Saul Leiter, Pull, ca. 1960

Saul Leiter, Pull, c.1960

The Brooklyn Rail Reviews Saul Leiter: Centennial

The Brooklyn Rail

To look hard at Saul Leiter’s Canopy (1958), a striking image of afternoon snowfall in New York City, is to confront a whole lot of darkness. Not the metaphorical sort: most of Leiter’s image is, in fact, black as night, lost to the negative space of an awning which obscures his scene. Though a barren tree peeks through a break in the fabric, this is only a momentary relief. Above that interstice’s apex, darkness abounds.


Then there’s Leiter’s Red Umbrella (ca. 1955), whose subject is blocked by the blurry contours of a taxicab door.

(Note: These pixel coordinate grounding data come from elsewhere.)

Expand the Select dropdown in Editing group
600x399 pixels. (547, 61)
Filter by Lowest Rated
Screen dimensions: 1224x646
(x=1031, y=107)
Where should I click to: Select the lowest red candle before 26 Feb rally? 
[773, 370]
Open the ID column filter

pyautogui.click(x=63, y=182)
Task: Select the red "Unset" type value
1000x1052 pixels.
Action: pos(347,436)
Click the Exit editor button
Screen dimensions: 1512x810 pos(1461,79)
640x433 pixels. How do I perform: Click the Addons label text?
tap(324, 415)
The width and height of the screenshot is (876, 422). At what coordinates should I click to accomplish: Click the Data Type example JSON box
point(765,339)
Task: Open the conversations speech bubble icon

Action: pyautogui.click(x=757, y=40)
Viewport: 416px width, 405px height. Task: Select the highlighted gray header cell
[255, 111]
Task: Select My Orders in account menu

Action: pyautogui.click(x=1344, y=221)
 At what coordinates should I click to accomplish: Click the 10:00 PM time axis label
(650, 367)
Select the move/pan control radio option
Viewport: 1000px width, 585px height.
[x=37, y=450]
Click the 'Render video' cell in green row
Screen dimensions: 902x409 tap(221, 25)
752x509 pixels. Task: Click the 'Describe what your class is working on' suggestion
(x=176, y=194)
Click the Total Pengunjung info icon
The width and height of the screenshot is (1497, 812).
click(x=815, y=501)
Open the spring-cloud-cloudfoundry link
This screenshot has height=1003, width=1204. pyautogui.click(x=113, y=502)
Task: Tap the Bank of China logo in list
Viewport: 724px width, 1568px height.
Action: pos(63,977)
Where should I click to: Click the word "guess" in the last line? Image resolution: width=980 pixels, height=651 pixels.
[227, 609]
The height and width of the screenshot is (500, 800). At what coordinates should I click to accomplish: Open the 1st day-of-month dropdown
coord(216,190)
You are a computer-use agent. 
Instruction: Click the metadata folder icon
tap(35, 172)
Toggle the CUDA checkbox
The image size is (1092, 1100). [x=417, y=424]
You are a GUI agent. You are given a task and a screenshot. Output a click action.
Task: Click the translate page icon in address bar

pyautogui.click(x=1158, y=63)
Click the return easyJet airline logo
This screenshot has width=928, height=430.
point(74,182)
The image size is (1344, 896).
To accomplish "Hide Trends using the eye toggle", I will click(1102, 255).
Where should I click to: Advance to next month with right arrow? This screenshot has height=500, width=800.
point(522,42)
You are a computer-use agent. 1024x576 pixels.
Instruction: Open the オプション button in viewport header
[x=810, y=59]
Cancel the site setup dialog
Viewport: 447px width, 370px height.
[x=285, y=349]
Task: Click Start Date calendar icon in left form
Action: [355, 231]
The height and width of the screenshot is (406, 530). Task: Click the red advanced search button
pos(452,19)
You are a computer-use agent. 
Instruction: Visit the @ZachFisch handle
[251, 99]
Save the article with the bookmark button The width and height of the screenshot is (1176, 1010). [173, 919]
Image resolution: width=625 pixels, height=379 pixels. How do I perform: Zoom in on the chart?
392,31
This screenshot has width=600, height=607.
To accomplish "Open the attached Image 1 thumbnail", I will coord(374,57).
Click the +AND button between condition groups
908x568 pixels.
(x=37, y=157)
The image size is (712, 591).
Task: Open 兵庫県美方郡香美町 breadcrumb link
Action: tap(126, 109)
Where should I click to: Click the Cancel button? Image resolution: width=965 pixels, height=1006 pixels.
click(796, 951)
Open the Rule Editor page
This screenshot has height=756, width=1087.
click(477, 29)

And there’s Pull (ca. 1960), which is shot through foggy winter glass, its visibility further compromised by a large sticker on the door we look through. And Soames Bantry, Harper’s Bazaar (October 1960), which fits a contoured face (that of Leiter’s lifelong partner) onto a small mirror’s glass, while a bored man in a top hat steals the rest of the scene. And, finally, another of Leiter’s commissions for Harper’s Bazaar, this one from September 1961, in which a model stands between stairwells and awnings, her head partially obscured, yet again, by the dark outline of a canopy.